Start of Supplied entries
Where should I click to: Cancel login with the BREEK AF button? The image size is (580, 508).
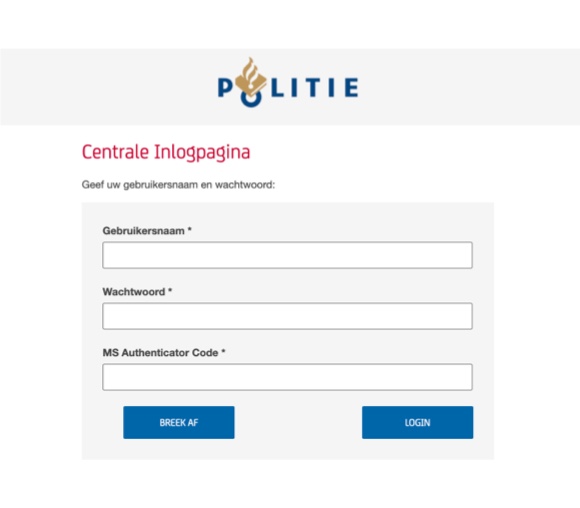tap(179, 423)
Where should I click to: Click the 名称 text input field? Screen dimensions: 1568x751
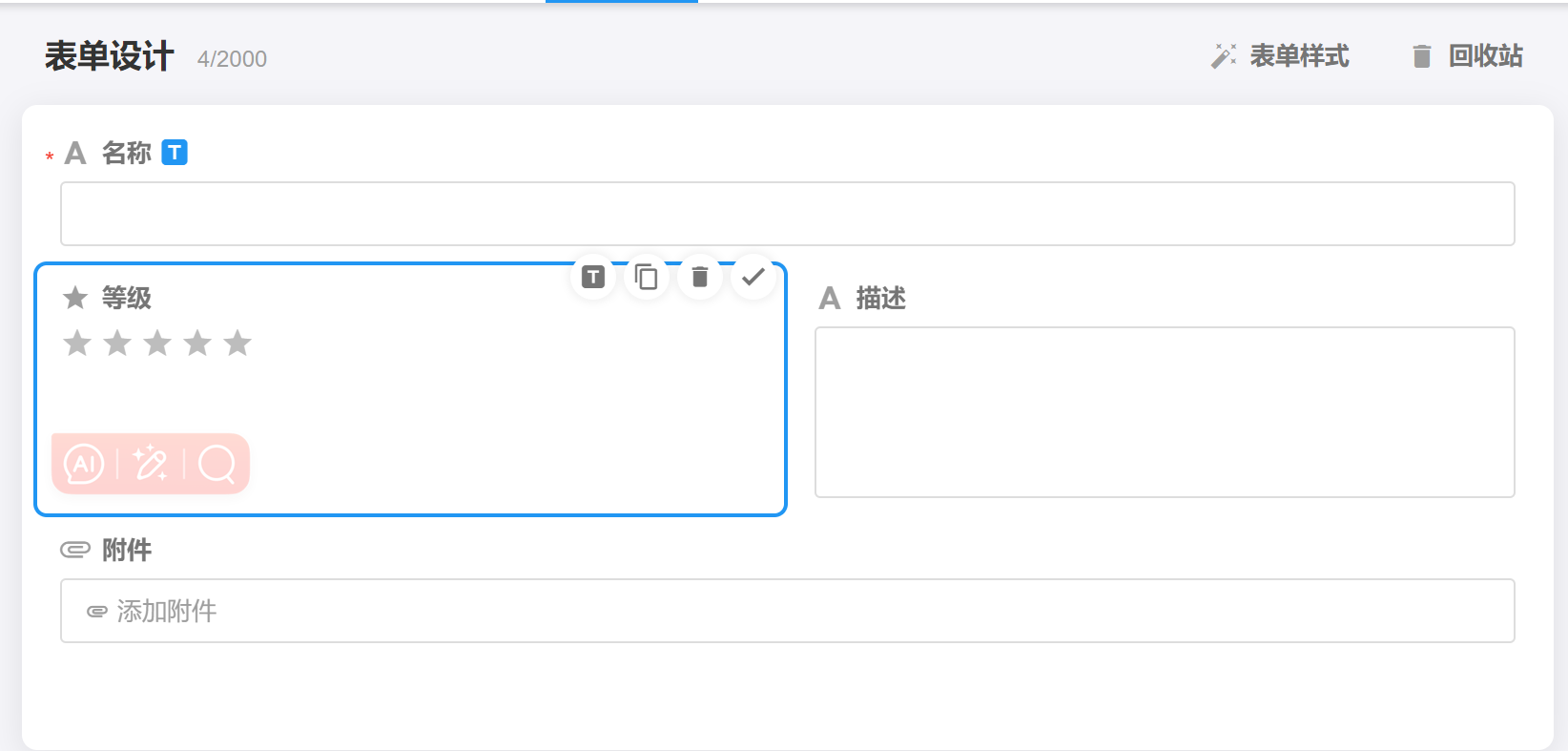click(x=787, y=214)
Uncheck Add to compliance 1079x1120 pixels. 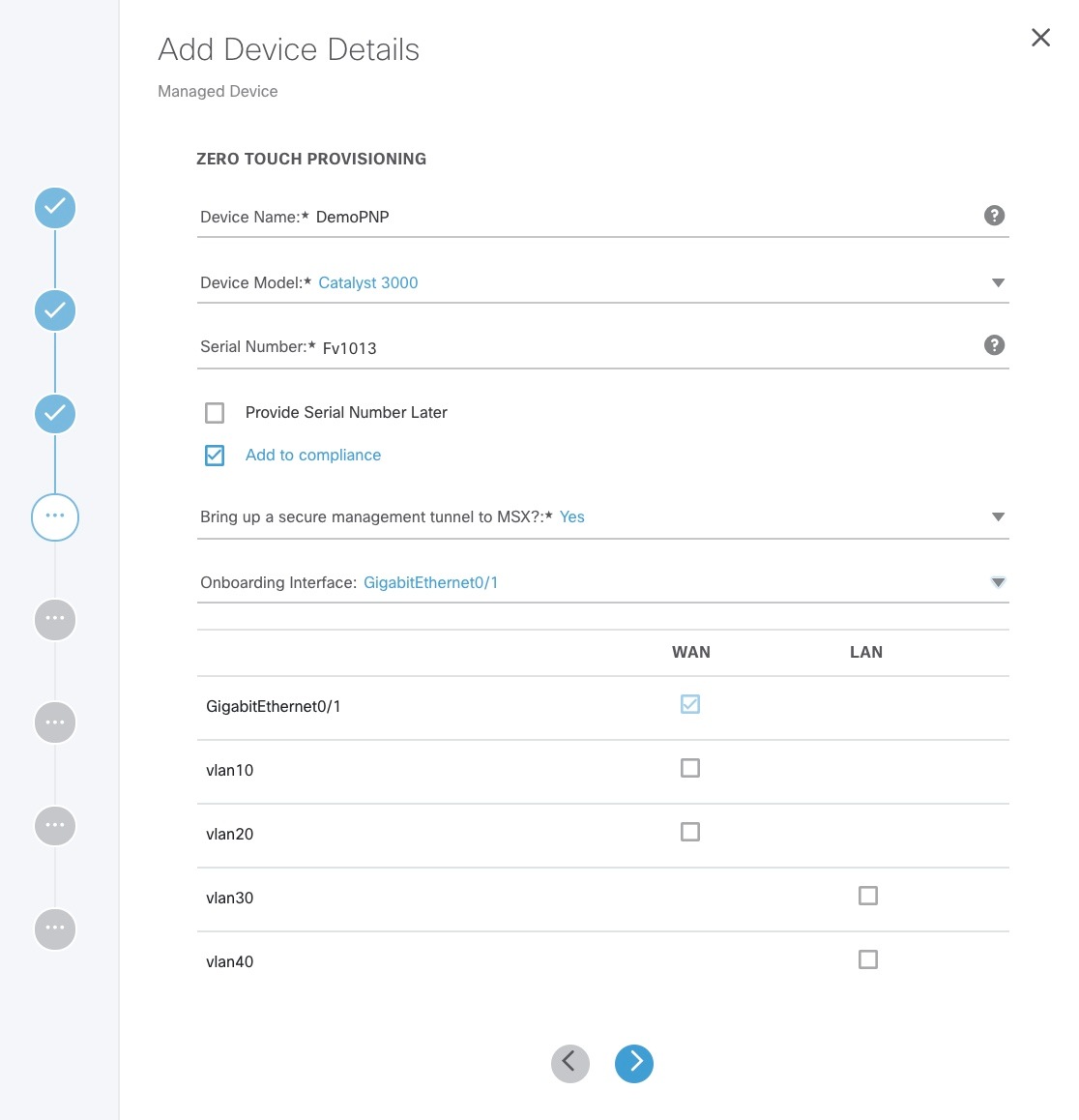click(x=214, y=455)
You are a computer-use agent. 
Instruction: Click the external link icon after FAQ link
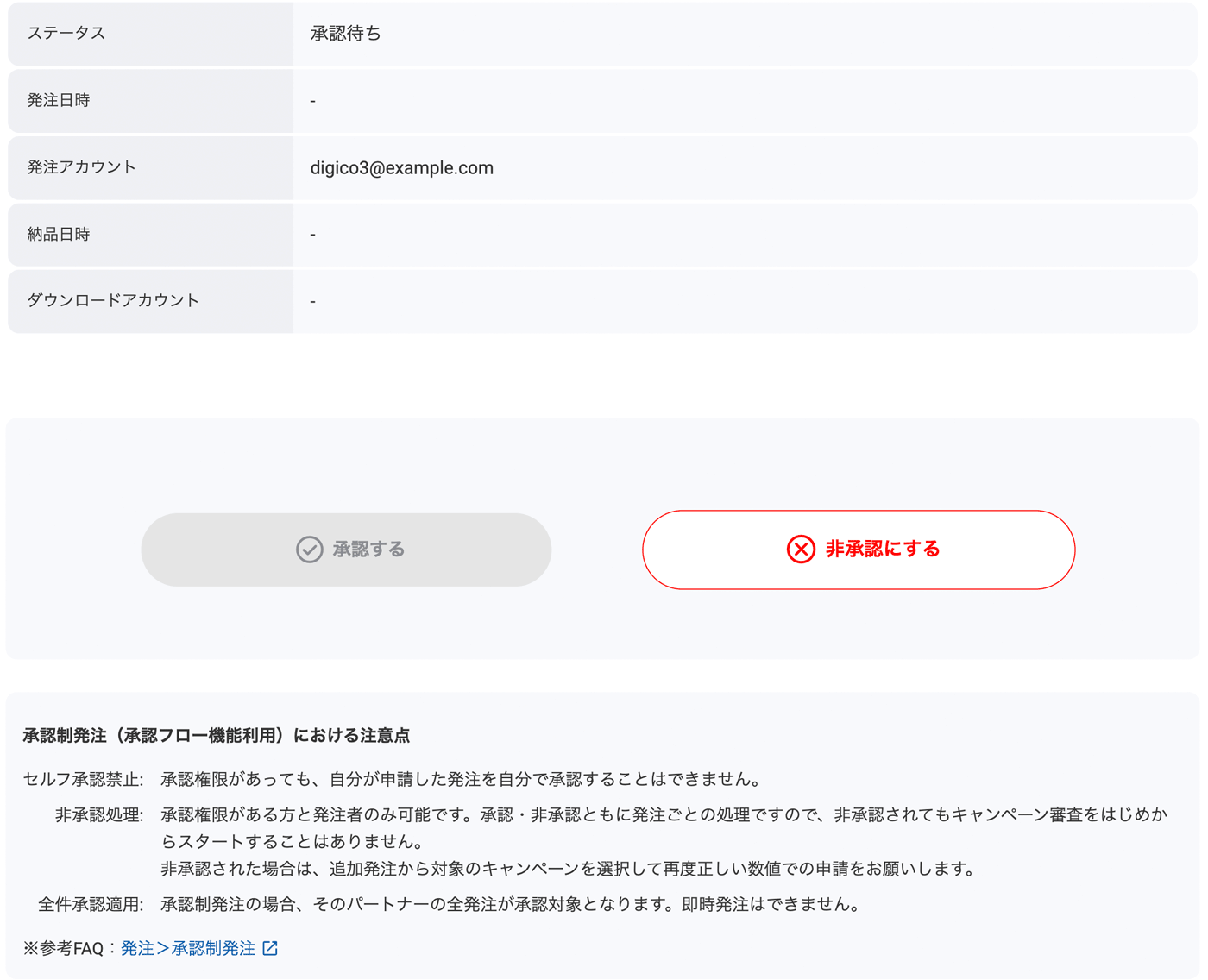[270, 948]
End of Supplied entries
Your objective ▸
Nothing is needed beyond an exact transcription of the lines from the one containing "You are a computer-use agent." to the end of the entries above, with the pictures omitted.

Exercise response ▸
You are a computer-use agent. 
Instruction: Click the external link icon after FAQ link
[270, 948]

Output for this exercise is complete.